I noticed on my hard drive I have several file folders with a boat load of numbers such as 26af20da4343b33a76f161a8783169... when I click on them, it takes me to a file called MRT. 

I hadn't worried about this before until one popped up on my secondary drive. I don't know if it's because my first drive was getting full from TV shows. This is my TV recording computer.

From what I've read, it appears to be part of Microsoft's Malicious Removal Tool? 

My biggest question is can I delete some of these or not? 

Thank you!
Mo


----------



## flavallee (May 12, 2002)

Are those folders listed in the C:\ directory or somewhere else?

Double-click on one of them to open it so you can see its contents. What's listed in it?

---------------------------------------------------------


----------



## Mogoamerica (Mar 30, 2010)

Hello,

They started out in the C drive, but I added another drive and they started going over there. I'm on my other computer now and I've noticed the same thing. The only thing that should be going on these secondary drives (E:\ on this computer and J:\ on my TV computer) is files I move over there or where I sent Media Center to put TV shows. Or so I thought. 

If you click on the numbered and charactered folders, most of them will open up to something called MRT and click on that and it gives a pop up box that says "Windows cannot access the specified device, path or file. You may not have the appropriate permissions to access the item." There are five on my C drive and nine on the E:\ drive. They look like this for example... C:\f145270a2e0f9fc90827 

They appear to be gradually getting larger in size in chronological order of their dates. I wonder now... do you think they might be restore points? For instance, the first one back in Sept 2010 was 36Mb and the most recent is 48Mb. Each date increases about 1000Mb more or less. Hmmm.

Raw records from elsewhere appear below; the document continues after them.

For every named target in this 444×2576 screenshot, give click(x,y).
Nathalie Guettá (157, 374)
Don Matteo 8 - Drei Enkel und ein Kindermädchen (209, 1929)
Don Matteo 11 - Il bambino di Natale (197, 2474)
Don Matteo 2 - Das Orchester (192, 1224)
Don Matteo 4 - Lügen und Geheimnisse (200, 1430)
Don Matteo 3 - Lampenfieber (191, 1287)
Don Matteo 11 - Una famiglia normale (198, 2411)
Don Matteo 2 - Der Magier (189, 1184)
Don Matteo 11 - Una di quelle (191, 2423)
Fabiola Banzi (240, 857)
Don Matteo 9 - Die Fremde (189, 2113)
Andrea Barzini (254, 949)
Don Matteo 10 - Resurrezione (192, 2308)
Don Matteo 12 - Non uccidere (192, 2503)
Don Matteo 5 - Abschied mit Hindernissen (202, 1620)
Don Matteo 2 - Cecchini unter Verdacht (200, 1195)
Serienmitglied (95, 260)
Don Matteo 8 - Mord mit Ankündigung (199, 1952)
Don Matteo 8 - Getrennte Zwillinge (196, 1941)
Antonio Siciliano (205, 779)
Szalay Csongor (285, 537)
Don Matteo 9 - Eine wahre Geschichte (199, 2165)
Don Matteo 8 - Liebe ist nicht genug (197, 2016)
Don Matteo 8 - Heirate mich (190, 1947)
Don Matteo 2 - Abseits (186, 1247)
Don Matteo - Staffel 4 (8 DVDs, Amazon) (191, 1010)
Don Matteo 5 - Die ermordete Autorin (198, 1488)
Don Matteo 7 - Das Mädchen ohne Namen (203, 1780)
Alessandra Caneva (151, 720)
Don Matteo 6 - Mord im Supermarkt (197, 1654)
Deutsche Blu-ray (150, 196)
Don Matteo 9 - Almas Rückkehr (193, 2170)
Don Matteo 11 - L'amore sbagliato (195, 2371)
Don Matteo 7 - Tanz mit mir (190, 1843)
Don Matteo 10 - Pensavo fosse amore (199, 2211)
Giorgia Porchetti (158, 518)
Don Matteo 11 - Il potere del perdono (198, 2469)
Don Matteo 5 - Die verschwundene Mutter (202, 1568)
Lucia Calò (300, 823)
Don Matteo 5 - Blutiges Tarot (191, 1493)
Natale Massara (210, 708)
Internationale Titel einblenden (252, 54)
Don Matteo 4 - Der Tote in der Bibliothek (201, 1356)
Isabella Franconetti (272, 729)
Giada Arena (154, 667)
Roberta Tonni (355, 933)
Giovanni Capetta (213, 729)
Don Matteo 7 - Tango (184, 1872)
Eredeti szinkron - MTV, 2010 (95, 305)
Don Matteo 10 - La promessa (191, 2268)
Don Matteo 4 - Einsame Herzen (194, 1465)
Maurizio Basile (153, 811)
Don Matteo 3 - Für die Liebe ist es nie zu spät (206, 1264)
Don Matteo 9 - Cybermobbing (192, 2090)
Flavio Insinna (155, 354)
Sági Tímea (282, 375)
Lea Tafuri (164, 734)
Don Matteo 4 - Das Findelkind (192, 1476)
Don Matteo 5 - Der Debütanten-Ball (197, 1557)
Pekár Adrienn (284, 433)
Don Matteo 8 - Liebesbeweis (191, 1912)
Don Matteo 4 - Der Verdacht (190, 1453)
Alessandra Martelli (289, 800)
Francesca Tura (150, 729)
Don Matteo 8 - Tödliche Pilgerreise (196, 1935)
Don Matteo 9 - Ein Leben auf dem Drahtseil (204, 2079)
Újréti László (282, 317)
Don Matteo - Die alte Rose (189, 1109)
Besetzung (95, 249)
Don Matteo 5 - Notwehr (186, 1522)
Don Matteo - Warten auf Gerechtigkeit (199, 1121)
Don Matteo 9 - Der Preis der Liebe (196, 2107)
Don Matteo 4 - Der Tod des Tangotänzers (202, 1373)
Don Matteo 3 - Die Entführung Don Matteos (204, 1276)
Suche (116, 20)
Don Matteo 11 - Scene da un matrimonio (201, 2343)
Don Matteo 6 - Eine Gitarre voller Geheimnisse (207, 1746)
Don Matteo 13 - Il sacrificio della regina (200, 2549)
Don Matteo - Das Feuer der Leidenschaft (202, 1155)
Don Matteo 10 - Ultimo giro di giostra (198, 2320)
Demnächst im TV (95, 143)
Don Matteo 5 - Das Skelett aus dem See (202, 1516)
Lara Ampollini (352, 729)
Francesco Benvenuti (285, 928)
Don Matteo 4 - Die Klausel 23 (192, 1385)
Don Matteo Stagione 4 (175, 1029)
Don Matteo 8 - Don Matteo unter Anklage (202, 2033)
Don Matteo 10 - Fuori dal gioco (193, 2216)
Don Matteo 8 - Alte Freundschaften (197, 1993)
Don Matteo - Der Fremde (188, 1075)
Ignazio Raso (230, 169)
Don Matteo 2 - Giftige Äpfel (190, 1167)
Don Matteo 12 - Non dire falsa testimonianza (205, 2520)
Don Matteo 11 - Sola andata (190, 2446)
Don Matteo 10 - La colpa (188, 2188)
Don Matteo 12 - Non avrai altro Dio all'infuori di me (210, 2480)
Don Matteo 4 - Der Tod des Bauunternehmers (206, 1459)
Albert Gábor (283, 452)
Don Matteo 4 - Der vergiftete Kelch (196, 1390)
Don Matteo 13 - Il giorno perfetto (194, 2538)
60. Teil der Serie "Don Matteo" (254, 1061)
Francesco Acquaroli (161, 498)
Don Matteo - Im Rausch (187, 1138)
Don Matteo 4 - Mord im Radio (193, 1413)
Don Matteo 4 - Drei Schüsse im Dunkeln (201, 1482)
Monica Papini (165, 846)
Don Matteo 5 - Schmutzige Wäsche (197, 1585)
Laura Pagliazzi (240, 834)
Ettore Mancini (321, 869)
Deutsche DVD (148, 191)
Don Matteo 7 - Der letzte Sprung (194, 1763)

I will investigate this more.

Thank you.
Mo


----------



## flavallee (May 12, 2002)

They're not what I thought they were.

I've never used a computer with 2 internal hard drives nor used one that's set up to a TV, so I have no idea what those folders are.

You might want to download and install and use *TreeSize*.

-------------------------------------------------------


----------



## Mogoamerica (Mar 30, 2010)

I deleted a few of the older folders and nothing bad happened. They must be some kind of system restore for some program I'm using. I also found these files on my notebooks, but I recently wiped my netbook and it doesn't have any of these when I click on the C:\ drive yet.

They are not Microsoft Malicious Removal Tool. I found that elsewhere. Another cool application to check out...

I did download the installer for Treesize. That will be useful.

Thank you! Have a great weekend!

Mogo


----------



## flavallee (May 12, 2002)

You're welcome. 

The Malicious Software Removal Tool(MSRT) is usually included with the updates that Microsoft releases every month.

---------------------------------------------------------


----------